*** Begin section ***

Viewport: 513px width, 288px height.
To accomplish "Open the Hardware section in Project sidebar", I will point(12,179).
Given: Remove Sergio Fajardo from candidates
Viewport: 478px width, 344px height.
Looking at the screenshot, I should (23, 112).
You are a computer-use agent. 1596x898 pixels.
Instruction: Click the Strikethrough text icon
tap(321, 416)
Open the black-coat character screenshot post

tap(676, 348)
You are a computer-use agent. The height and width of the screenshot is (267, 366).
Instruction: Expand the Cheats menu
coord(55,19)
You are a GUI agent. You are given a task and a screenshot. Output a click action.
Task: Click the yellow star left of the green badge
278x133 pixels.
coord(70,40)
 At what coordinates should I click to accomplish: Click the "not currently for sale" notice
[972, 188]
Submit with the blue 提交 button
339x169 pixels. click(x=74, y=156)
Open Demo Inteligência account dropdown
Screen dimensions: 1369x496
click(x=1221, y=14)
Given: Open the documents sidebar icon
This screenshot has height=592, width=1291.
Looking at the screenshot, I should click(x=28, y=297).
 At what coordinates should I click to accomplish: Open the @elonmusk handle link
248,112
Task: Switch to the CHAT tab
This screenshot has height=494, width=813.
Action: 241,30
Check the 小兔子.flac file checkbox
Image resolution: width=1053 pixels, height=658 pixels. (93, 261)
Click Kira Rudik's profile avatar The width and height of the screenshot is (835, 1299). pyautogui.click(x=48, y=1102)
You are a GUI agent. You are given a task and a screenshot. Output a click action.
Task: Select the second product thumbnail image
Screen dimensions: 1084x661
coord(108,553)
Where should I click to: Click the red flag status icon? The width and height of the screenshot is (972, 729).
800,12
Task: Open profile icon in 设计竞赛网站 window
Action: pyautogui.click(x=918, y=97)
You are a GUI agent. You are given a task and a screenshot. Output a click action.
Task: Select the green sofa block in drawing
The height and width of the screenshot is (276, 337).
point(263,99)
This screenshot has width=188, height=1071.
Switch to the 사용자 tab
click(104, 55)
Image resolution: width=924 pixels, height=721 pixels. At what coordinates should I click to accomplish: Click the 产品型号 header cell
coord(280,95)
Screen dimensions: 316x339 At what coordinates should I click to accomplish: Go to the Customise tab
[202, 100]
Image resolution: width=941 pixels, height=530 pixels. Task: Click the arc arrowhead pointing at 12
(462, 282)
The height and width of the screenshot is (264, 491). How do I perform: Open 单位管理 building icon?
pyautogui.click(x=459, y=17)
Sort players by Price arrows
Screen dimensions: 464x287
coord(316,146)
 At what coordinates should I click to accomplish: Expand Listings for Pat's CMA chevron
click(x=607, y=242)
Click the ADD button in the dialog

*** End section ***

Task item :: Look through the material and copy each line that has "green".

Written reply ::
Task: Click the yellow star left of the green badge
Task: Select the green sofa block in drawing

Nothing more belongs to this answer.